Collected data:
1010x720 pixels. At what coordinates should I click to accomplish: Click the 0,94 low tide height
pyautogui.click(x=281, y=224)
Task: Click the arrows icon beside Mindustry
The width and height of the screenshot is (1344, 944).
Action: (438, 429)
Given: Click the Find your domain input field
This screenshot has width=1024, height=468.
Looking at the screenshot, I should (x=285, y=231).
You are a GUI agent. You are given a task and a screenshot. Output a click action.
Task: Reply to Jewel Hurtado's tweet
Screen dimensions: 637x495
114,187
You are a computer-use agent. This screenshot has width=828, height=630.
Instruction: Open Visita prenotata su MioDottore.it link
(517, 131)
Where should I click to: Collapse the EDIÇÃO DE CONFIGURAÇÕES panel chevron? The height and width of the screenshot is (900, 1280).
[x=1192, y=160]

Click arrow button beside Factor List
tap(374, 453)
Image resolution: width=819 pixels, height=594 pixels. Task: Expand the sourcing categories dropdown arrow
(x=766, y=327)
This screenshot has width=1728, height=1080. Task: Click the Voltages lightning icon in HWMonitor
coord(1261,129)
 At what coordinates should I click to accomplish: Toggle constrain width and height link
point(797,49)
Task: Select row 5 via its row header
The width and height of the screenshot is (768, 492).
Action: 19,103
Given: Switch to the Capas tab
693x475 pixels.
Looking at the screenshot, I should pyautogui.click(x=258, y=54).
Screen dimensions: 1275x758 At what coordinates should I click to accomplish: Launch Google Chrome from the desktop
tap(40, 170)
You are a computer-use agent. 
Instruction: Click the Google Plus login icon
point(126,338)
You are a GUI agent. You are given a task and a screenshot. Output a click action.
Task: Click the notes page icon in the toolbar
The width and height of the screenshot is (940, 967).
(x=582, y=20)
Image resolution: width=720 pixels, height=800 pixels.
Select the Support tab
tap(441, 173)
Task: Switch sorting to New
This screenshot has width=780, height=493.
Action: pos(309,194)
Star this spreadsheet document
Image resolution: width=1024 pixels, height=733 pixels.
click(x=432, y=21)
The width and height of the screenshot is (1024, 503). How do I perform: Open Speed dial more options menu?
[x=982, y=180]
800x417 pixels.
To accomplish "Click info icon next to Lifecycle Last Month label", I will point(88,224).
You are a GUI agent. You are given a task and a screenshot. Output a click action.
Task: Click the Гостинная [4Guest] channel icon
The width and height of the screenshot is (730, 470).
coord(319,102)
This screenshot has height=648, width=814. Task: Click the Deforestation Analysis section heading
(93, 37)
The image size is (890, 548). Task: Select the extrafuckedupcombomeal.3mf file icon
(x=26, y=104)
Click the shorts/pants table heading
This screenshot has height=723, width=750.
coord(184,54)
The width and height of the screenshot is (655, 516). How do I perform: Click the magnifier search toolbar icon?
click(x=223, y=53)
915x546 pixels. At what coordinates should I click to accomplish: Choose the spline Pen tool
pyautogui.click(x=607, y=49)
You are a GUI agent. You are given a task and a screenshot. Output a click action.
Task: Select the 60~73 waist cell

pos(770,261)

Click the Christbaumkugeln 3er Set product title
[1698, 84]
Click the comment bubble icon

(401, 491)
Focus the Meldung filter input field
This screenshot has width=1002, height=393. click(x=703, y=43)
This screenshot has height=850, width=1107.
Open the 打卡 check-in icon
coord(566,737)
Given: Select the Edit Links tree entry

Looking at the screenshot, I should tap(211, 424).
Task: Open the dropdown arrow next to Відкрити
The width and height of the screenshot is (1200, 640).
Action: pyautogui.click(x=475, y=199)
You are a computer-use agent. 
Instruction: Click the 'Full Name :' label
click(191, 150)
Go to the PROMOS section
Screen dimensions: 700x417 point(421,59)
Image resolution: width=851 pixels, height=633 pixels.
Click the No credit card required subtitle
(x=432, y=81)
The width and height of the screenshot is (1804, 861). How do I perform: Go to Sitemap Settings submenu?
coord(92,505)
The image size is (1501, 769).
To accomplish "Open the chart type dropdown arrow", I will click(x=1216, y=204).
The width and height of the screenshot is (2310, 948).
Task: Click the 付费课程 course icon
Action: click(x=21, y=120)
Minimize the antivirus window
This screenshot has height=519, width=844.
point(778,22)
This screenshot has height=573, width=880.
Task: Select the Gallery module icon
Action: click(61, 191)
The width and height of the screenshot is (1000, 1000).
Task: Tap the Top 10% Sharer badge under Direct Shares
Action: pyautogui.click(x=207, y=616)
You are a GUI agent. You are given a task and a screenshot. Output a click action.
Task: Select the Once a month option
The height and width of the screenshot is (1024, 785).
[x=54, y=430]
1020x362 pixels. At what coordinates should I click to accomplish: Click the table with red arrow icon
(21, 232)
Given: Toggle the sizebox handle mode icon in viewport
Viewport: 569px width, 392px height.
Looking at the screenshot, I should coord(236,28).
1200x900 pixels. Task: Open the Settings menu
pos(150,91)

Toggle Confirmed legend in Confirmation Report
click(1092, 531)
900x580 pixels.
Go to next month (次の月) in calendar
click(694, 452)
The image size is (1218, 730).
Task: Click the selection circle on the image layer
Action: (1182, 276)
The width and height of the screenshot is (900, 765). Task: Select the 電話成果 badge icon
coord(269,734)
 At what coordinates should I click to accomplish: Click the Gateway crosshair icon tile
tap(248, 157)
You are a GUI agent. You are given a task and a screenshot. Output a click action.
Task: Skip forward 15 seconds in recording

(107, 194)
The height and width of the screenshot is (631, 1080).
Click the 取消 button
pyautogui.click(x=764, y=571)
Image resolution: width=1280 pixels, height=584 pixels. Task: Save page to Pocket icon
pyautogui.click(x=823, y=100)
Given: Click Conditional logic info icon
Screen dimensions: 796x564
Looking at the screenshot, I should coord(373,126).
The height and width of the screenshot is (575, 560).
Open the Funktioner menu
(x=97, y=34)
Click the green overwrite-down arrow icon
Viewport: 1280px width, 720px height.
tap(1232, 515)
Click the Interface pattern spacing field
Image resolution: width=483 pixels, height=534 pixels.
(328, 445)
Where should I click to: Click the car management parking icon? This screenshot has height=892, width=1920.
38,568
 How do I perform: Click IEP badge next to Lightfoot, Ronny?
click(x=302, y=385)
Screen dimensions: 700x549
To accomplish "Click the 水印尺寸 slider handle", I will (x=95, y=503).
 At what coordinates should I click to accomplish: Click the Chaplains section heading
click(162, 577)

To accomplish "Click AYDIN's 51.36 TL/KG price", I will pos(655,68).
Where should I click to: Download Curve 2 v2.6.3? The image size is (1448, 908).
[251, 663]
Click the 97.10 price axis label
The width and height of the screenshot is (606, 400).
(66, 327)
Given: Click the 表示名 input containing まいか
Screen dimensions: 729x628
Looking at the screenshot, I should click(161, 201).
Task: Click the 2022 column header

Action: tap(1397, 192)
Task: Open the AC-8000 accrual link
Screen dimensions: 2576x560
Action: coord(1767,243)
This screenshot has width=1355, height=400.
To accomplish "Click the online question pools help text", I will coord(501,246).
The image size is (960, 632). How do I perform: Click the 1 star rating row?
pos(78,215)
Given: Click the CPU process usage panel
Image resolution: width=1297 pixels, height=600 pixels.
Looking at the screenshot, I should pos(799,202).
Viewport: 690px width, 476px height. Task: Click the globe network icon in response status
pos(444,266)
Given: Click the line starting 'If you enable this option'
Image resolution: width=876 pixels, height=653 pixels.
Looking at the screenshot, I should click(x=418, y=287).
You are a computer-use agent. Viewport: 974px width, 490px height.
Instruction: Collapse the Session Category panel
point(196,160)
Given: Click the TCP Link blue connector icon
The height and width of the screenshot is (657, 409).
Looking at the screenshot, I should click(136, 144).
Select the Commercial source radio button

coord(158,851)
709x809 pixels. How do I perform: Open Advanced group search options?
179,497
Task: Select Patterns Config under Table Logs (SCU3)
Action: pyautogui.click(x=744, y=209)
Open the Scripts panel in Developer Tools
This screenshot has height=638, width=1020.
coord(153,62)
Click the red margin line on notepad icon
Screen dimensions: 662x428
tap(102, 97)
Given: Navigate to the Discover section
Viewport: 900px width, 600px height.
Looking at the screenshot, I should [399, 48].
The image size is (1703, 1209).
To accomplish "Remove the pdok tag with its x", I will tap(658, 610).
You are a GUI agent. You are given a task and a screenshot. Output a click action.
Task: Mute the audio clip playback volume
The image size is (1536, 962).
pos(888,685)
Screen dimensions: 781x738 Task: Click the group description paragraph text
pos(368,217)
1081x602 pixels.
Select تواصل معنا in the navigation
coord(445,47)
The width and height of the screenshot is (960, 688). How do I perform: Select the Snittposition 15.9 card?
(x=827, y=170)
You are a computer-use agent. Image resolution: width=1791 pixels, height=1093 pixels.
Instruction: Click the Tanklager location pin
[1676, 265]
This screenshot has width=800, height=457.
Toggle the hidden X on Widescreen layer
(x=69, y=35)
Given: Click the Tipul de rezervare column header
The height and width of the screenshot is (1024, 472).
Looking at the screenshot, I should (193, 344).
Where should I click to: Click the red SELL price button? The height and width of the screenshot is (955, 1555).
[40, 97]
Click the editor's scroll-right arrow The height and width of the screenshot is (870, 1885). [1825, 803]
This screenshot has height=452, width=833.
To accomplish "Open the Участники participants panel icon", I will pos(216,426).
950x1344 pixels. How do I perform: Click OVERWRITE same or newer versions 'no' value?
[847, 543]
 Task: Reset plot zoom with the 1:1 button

• _Task_
The line containing "You are a computer-use agent. Image" marks the start; retype it and each line after it through the end of the records above, exactly.

• _Completed exercise_
You are a computer-use agent. Image resolution: width=1791 pixels, height=1093 pixels.
Instruction: Click the Tanklager location pin
[1676, 265]
This screenshot has width=800, height=457.
Toggle the hidden X on Widescreen layer
(x=69, y=35)
Given: Click the Tipul de rezervare column header
The height and width of the screenshot is (1024, 472).
Looking at the screenshot, I should (193, 344).
Where should I click to: Click the red SELL price button? The height and width of the screenshot is (955, 1555).
[40, 97]
Click the editor's scroll-right arrow The height and width of the screenshot is (870, 1885). [1825, 803]
This screenshot has height=452, width=833.
To accomplish "Open the Участники participants panel icon", I will pos(216,426).
950x1344 pixels. How do I perform: Click OVERWRITE same or newer versions 'no' value?
[847, 543]
 Task: Reset plot zoom with the 1:1 button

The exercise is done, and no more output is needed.